A Great Loss to the Community

Another great life has come to an end.

I first came to know Quinnie Cody when I was a young man.
He was the mayor of the town that I grew up in.
Over the years he did many good things not only for Mount Clemens, but the neighboring communities.
Mayor in our town is not a paid position and doesn't come with a lot of perks. But Quinnie had a passion for politics and a love for his city.
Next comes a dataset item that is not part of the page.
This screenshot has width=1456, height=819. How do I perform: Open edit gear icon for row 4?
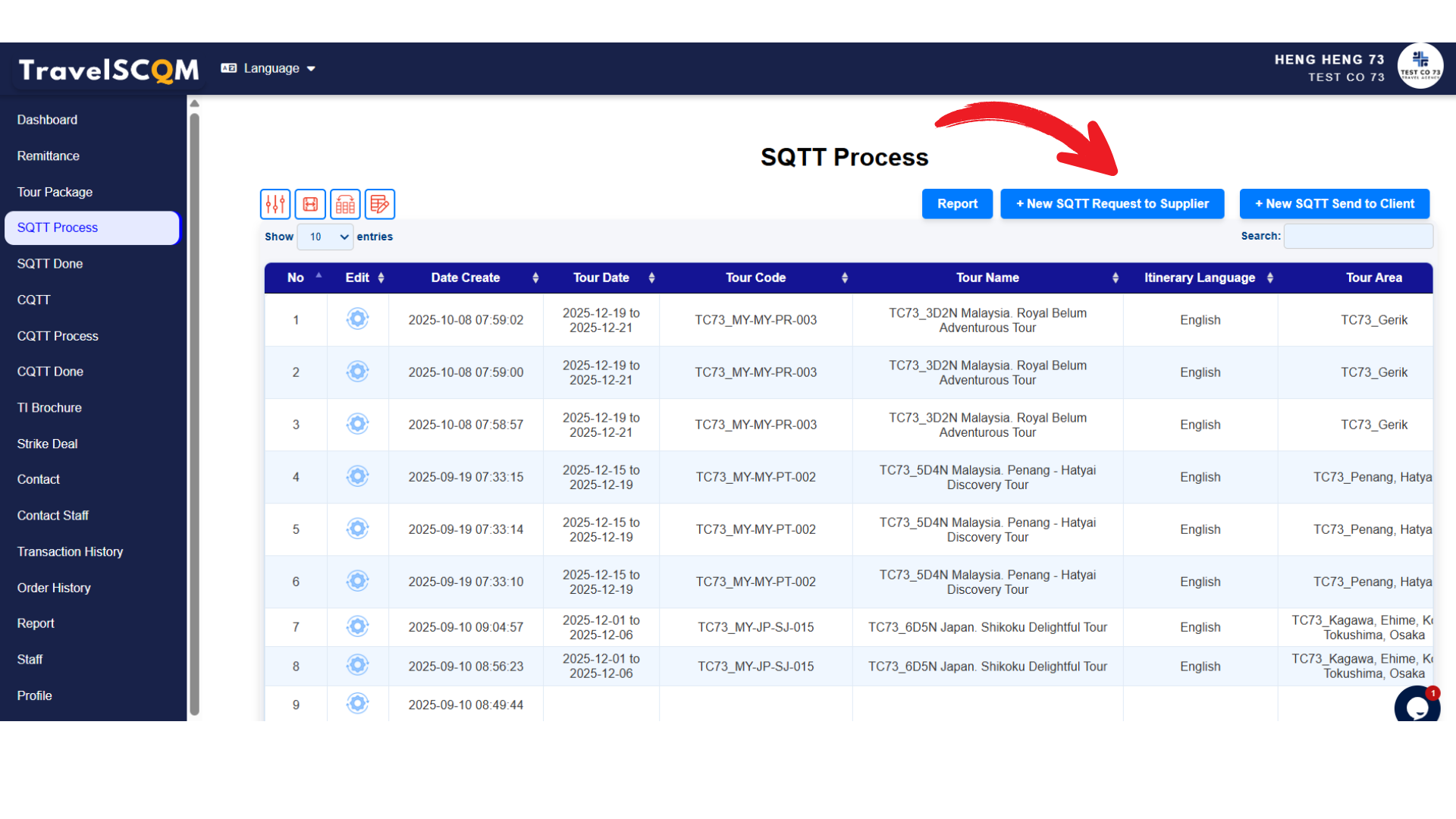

As he aged and stepped out of the public spot light, I, like most, lost track of him. But that's when I met Dawn. Dawn took care of my own father in his last year and simultaneously took care of Mr. Cody. When we lost my dad a year and a half ago, Dawn focused her attention on Mr. Cody. He has been her neighbor and friend most of her life. Dawn has also been working for me driving my funeral coaches for the last year and has been an excellent addition to our company.
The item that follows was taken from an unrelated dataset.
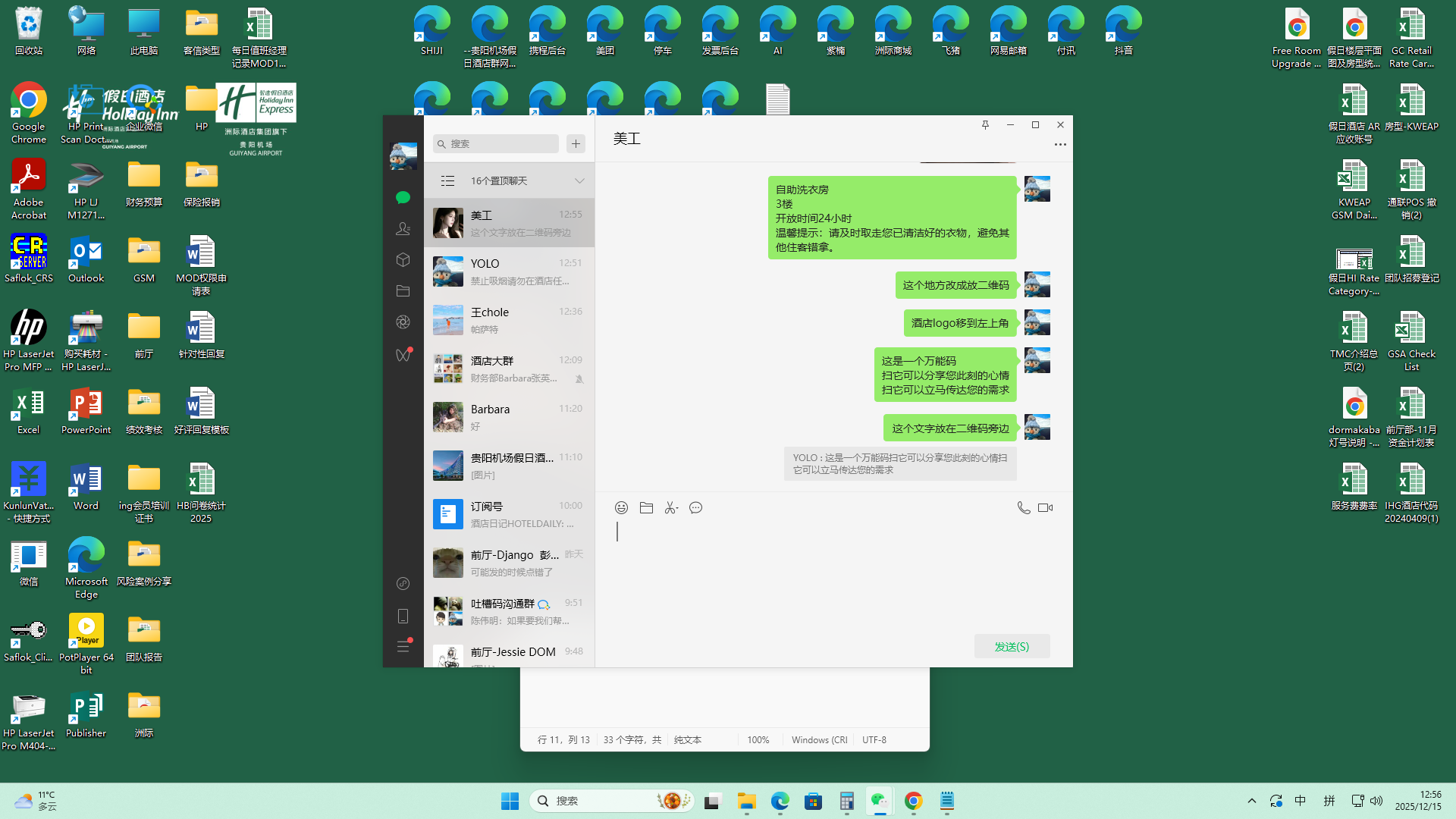The width and height of the screenshot is (1456, 819).
Task: Open the mini programs icon in sidebar
Action: pos(403,584)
When Mr. Cody passed, it was Dawn and I that had the privilege to transport him to the funeral home.
And Dawn and I will chauffeur him to church today and then to his final resting place.
At his visitation yesterday, it seemed that anyone who was anyone in our small town was there and we are looking forward to a packed house at the church today. It has been a great honor to serve this family, as it is all of the families that we work for.

Former Mount Clemens Mayor Cody oversaw city's comeback
By Chad Selweski
Tue, 23 Dec 2014, 06:40 PM

The gentlemanly mayor of Mount Clemens, Quinnie Cody, who served until 2005, died at his home Monday evening. He was 93.
Cody presided over the city when it began making a comeback in the late 1980s and again when it established an image as a popular nighttime hotspot in the early 2000s.
"We've always had our ups and downs as a city but most of the years when Quinnie was mayor we were doing pretty well," said incumbent Mayor Barb Dempsey, who served with her predecessor for six years on the Mount Clemens City Commission. "He was kind of the glue that held us together."
Cody served as mayor for 14 years between 1987 and 2005. His reign as mayor of the county seat was not consecutive but he also sometimes ran unopposed. A Mississippi native, Cody's hallmarks were his dapper dress - always in a suit and tie, often wearing a hat - and his easy-going manner.
"Quinnie Cody was a true Southern gentleman who treated everyone with kindness and respect," said Grace Shore, CEO of the Mount Clemens-based Macomb County Chamber of Commerce. "He really loved the city of Mt. Clemens. He was an asset to our community and will be greatly missed."
The mayor's community activities included 59 years as an usher and parish member at St. Peter Catholic Church in downtown Mount Clemens, and a longtime member of The Old Crowd. A World War II veteran, Cody was also a member of the American Legion Post 4. In recent years, his health began failing and he was less visible around town.
Mount Clemens City Commissioner Gary Blash, who first became friends with Cody many years ago while the two served in The Old Crowd, said the mayor deserved his nice-guy image but he also had a temper that sometimes reached its breaking point when someone crossed him.
"The city has lost a true gentleman. He was always very gracious, though he also was quite a character. I enjoyed being around him," said Blash the former city assessor, a post he now holds in Fraser. "But … you knew what line not to cross. He was definitely a man of conviction. When he was committed to an issue he would vehemently defend it."
Dempsey said Cody was fond of remarking, "dag nabbit" at commission meetings when he was unhappy with the way the proceedings were going. But he also had his progressive side, insisting that women play a role in city government.
He convinced Dempsey to get involved, initially by encouraging her to take a spot on the city recreation board.
"Quinnie was instrumental in getting me in politics, first by convincing me to run for the commission. That was 16 year ago. He said (former commissioner) Nancy Dedenbach was not running again and that we need another woman on the commission," said Dempsey, who just began her 10th year as mayor.
"And then, when he decided not to run for re-election, he asked me to run to fill his seat."
Cody is survived by his wife, Jeannette, four children, 20 grandchildren and a great-grandchild.
Funeral home visitation will be from 2 to 9 p.m. Friday at Will and Schwarzkoff Funeral Home, 233 Northbound Gratiot, Mount Clemens. A funeral mass will be held at 11 a.m. Saturday at St. Peter.